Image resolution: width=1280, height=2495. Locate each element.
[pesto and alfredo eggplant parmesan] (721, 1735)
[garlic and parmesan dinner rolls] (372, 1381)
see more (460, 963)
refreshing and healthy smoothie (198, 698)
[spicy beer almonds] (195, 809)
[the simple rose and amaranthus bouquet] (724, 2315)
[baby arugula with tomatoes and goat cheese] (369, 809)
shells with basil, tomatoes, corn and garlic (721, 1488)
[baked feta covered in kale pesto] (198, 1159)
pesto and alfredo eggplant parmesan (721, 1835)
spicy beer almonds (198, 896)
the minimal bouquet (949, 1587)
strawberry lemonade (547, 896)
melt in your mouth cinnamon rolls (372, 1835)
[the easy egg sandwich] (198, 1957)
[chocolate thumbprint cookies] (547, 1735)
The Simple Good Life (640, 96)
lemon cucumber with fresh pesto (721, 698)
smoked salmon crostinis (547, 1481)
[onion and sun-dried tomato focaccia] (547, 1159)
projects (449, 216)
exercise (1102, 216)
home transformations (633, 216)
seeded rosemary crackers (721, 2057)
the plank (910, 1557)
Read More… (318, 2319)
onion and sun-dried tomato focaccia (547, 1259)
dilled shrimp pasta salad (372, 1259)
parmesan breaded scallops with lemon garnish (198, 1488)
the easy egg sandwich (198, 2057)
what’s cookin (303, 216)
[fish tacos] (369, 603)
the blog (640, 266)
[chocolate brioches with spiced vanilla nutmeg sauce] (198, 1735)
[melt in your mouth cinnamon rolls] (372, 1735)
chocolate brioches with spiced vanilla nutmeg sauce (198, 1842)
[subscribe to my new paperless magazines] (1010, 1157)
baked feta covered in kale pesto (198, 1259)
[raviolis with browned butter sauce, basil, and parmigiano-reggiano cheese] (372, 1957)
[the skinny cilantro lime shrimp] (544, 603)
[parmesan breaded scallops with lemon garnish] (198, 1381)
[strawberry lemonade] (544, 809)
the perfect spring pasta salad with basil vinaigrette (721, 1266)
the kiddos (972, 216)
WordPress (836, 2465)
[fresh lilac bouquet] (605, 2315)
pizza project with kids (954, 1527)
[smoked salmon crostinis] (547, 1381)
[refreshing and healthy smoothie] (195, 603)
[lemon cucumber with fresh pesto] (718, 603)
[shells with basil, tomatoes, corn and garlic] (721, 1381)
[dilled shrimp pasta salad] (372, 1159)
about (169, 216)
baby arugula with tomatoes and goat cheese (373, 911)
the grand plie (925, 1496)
....
### What to work on
Every line above must appear again in your reply, exactly as written.

### Exercise response
Image resolution: width=1280, height=2495. Locate each element.
[pesto and alfredo eggplant parmesan] (721, 1735)
[garlic and parmesan dinner rolls] (372, 1381)
see more (460, 963)
refreshing and healthy smoothie (198, 698)
[spicy beer almonds] (195, 809)
[the simple rose and amaranthus bouquet] (724, 2315)
[baby arugula with tomatoes and goat cheese] (369, 809)
shells with basil, tomatoes, corn and garlic (721, 1488)
[baked feta covered in kale pesto] (198, 1159)
pesto and alfredo eggplant parmesan (721, 1835)
spicy beer almonds (198, 896)
the minimal bouquet (949, 1587)
strawberry lemonade (547, 896)
melt in your mouth cinnamon rolls (372, 1835)
[the easy egg sandwich] (198, 1957)
[chocolate thumbprint cookies] (547, 1735)
The Simple Good Life (640, 96)
lemon cucumber with fresh pesto (721, 698)
smoked salmon crostinis (547, 1481)
[onion and sun-dried tomato focaccia] (547, 1159)
projects (449, 216)
exercise (1102, 216)
home transformations (633, 216)
seeded rosemary crackers (721, 2057)
the plank (910, 1557)
Read More… (318, 2319)
onion and sun-dried tomato focaccia (547, 1259)
dilled shrimp pasta salad (372, 1259)
parmesan breaded scallops with lemon garnish (198, 1488)
the easy egg sandwich (198, 2057)
what’s cookin (303, 216)
[fish tacos] (369, 603)
the blog (640, 266)
[chocolate brioches with spiced vanilla nutmeg sauce] (198, 1735)
[melt in your mouth cinnamon rolls] (372, 1735)
chocolate brioches with spiced vanilla nutmeg sauce (198, 1842)
[subscribe to my new paperless magazines] (1010, 1157)
baked feta covered in kale pesto (198, 1259)
[raviolis with browned butter sauce, basil, and parmigiano-reggiano cheese] (372, 1957)
[the skinny cilantro lime shrimp] (544, 603)
[parmesan breaded scallops with lemon garnish] (198, 1381)
[strawberry lemonade] (544, 809)
the perfect spring pasta salad with basil vinaigrette (721, 1266)
the kiddos (972, 216)
WordPress (836, 2465)
[fresh lilac bouquet] (605, 2315)
pizza project with kids (954, 1527)
[smoked salmon crostinis] (547, 1381)
[refreshing and healthy smoothie] (195, 603)
[lemon cucumber with fresh pesto] (718, 603)
[shells with basil, tomatoes, corn and garlic] (721, 1381)
[dilled shrimp pasta salad] (372, 1159)
about (169, 216)
baby arugula with tomatoes and goat cheese (373, 911)
the grand plie (925, 1496)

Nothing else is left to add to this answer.